He’s known as the Godfather of match-fixing.
Brazen Wilson Raj Perumal has revealed that he made around £3million from rigging soccer matches around the world and claims that he would sometimes sit on team benches giving orders to players and coaches.
The Singaporean, 49, admits that he probably fixed the outcomes of almost 100 matches in total.
He told CNN in his first-ever TV interview: ‘I never really counted, but I think it should be between 80 and 100 football matches.
‘I was on the bench at times, and telling players what to do, giving orders to the coach. It was that easy. There was no policing whatsoever.’
Perumal said that when he was younger he had dreamed of a career in the armed forces.
He said: ‘I had my boyhood dreams. I wanted to be a soldier but during my school days I got a criminal record and couldn't really pursue what I wanted to. And then I got attracted to betting when I was about 19-20 years old.
‘I kind of got hooked and I didn't want to lose… so I started fixing local matches.’
He began fixing matches in the late 1980s in Singapore and eventually joined what international police organization Interpol described as 'the world's most notorious match-fixing syndicate'.
He boasted that his success rate was about 70 to 80 per cent. Astonishingly, some football associations welcomed him ‘with open arms’, he explained.
Former FIFA match-fixing investigator Terry Steans was shown Perumal’s contacts list by the police and was amazed to see that he had relationships with officials and players from 38 countries – out of a possible total of 209.
Perumal added: ‘I have no regrets. It was like, it was a phase of my life and I enjoyed it and I traveled around the world. I had a good time.’
For a time he masterminded this international enterprise - thought to have generated hundreds of millions in fraudulent winnings for crime organisations in the Far East - from a one-bed flat in Wembley, London.
Then he was jailed for match-fixing in Finland in 2011.
He was sentenced to two years but served a year, before being handed over to authorities in Hungary who were also investigating football’s betting scams.
Perumal believes police were tipped off by others inside his organisation and has since exposed some details to media outlets and presumably to police.
The Finnish scandal surrounded the club Rovaniemen Palloseura (RoPS) in the northern city of Rovaniemi.

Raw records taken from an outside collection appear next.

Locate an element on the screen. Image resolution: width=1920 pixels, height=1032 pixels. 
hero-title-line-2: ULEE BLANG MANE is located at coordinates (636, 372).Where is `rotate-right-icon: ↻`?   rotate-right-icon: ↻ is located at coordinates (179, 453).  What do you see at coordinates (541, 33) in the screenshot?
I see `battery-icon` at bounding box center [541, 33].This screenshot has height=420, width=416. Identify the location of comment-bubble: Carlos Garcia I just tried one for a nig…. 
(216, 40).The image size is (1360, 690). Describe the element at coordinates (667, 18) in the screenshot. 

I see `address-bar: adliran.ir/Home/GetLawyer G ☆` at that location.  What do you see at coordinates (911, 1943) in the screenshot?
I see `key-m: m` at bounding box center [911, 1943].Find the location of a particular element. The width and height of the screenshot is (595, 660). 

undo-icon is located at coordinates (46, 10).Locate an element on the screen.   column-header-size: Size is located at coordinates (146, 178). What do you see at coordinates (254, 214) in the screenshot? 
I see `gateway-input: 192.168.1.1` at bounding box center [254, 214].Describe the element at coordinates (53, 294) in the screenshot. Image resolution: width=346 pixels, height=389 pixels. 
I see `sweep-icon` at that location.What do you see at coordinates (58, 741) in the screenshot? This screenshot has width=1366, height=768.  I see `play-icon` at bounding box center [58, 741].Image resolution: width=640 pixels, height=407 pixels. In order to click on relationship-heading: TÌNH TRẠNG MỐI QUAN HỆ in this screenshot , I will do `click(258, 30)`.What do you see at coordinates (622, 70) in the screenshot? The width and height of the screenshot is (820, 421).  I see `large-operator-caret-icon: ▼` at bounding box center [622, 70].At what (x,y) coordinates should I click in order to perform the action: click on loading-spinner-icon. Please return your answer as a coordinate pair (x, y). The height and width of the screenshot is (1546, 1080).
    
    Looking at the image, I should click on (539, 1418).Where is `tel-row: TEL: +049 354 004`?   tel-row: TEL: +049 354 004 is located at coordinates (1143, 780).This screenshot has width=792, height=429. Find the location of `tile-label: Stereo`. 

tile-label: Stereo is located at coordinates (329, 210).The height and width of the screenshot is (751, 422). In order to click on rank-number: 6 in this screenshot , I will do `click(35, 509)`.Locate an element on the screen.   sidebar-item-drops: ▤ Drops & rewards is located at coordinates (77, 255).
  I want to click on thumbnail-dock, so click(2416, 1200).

Perumal and nine RoPS players were convicted of match-fixing having taken bribes of up to £33,000 each.
Before the Finnish venture, Perumal is alleged to have fixed matches in Africa, the Middle East and Central America. He is reported to have been behind the scandal of the Zimbabwe national team playing games in Asia in 2007 and 2009, which culminated in 98 Zimbabwean footballers and two coaches being suspended in 2012.
And he is ensnared in the huge Europol investigation revealed in 2013, which involves club officials, referees and players and concerns 380 matches in 15 different countries between 2011 and 2013.
Another incident was the international played between Togo and Bahrain in September 2011, when Togo were beaten 3-0 though it later emerged that they were not the real Togo team.
Perumal arrived in London early in 2011, having skipped bail in Singapore, where he faced a charge of hitting a police officer with his car.
He lived among Wembley’s Sri Lankan community and went by the name of Rajamohan Chelliah until the Finnish police swooped in the Arctic and the web started to unravel.
He says that he has gambled away the fortune he made from match-fixing.
Perumal now helps police combat match-fixing and has published an auto-biography called Kelong Kings.